Certain Disaster Relief Payments to Employees May Be Excluded from Taxable Income
The IRS recently explained that certain payments related to the current COVID-19 outbreak may be nontaxable, enabling employees and employers to save on income and employment taxes.
Wage payments, including mandated paid leave amounts, continue to be taxable, even if paid to employees who are not providing services, because those amounts represent what an employee would otherwise earn as compensation, rather than payments to offset any particular expenses they would incur as a result of a qualified disaster. However, an employee’s taxable income generally does not include payments made to reimburse or pay for expenses related to a qualified disaster.

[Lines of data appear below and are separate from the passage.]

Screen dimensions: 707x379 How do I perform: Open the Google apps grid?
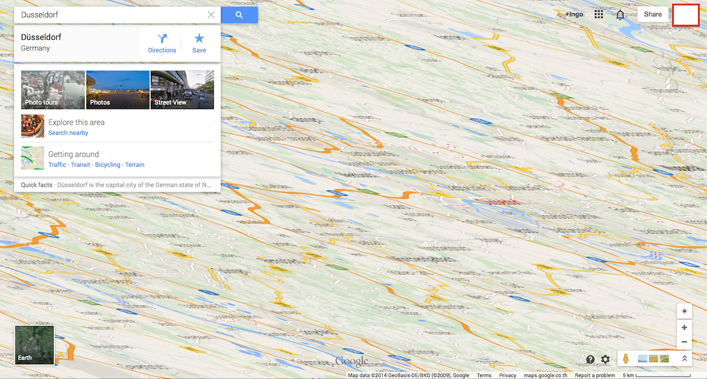[x=599, y=14]
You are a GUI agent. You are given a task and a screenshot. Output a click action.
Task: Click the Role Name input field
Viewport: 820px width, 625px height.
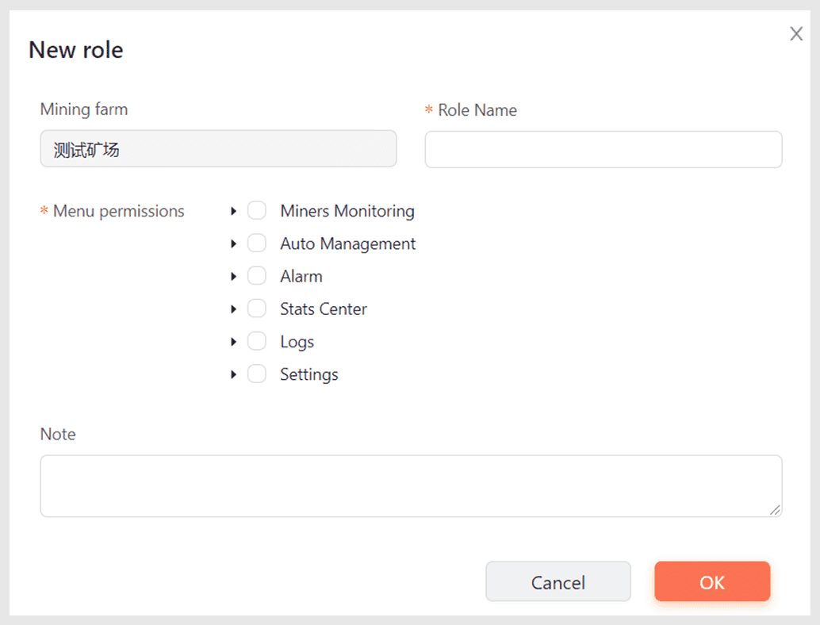(604, 149)
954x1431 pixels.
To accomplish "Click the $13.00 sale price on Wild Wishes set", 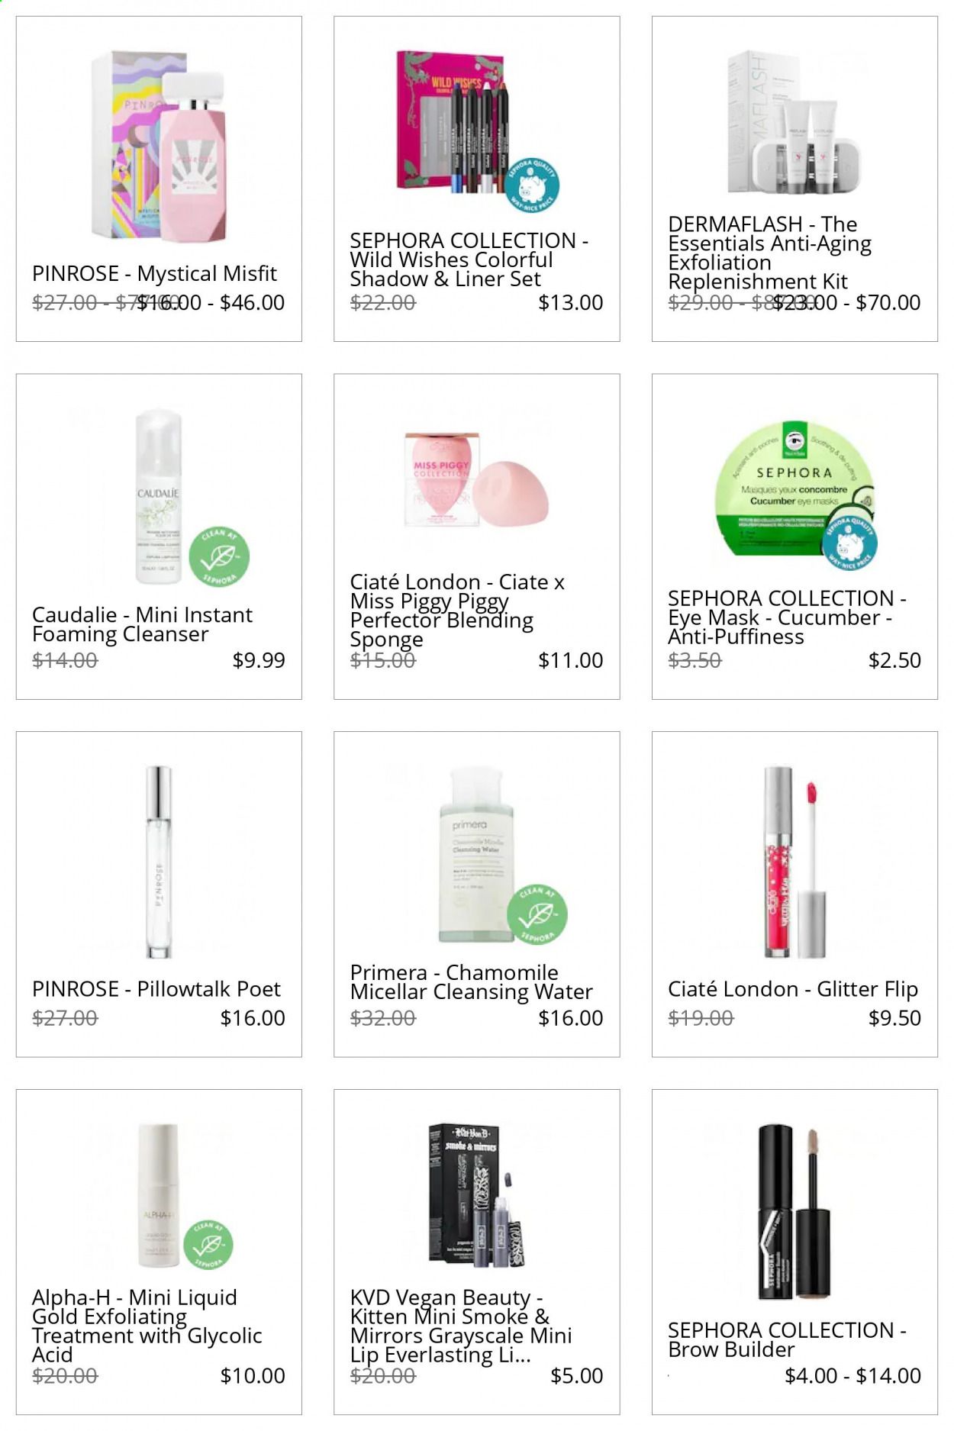I will coord(570,303).
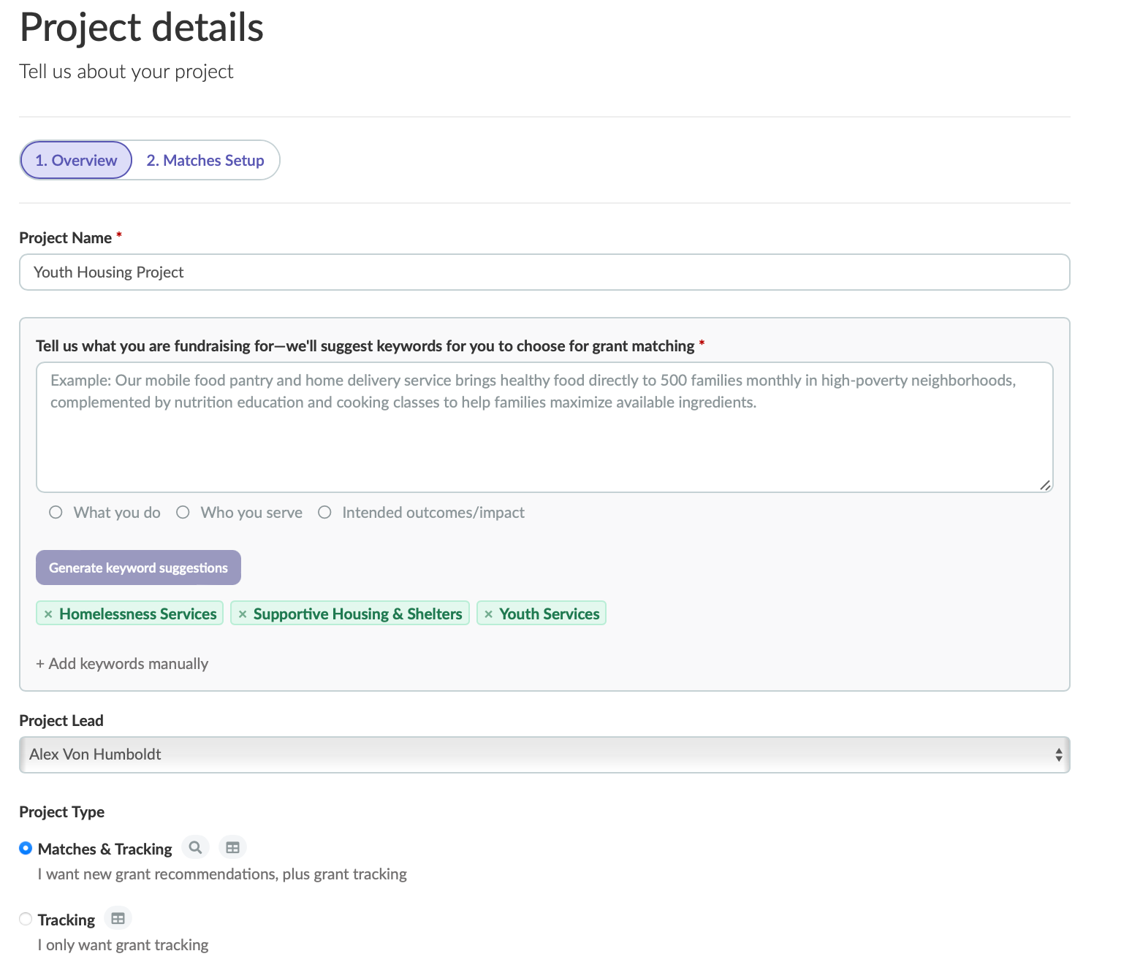Viewport: 1121px width, 978px height.
Task: Click the table icon next to Tracking
Action: coord(118,918)
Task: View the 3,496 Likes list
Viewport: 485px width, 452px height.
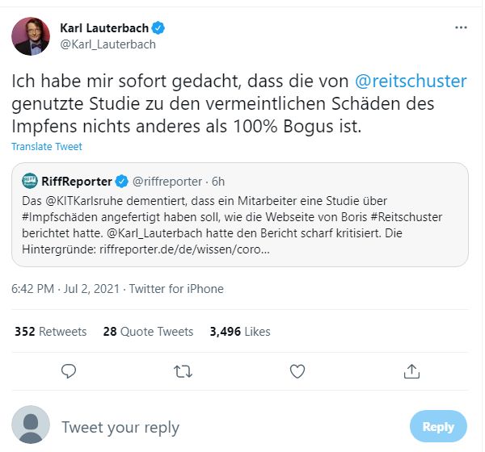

With COVID-19, all 50 states, the District of Columbia and all US Territories are considered disaster areas. A qualified disaster relief payment is any amount paid to or the benefit of an individual to reimburse for or pay reasonable and necessary personal, family, living or funeral expenses incurred as a result of a disaster.
For example, if an employer reimburses an employee for child care expenses that are incurred only due to COVID-19 or reimburses employees for duplicate living expenses as a result of a COVID-19 infection or exposure, those amounts would not be included in taxable income. However, if an employer gives all employees $500 for the trials and tribulations of dealing with COVID-19, those payments would be taxable.
It is important that the payments be made directly to the service provider or, if the employee is reimbursed, with proper substantiation to support the tax free reimbursement.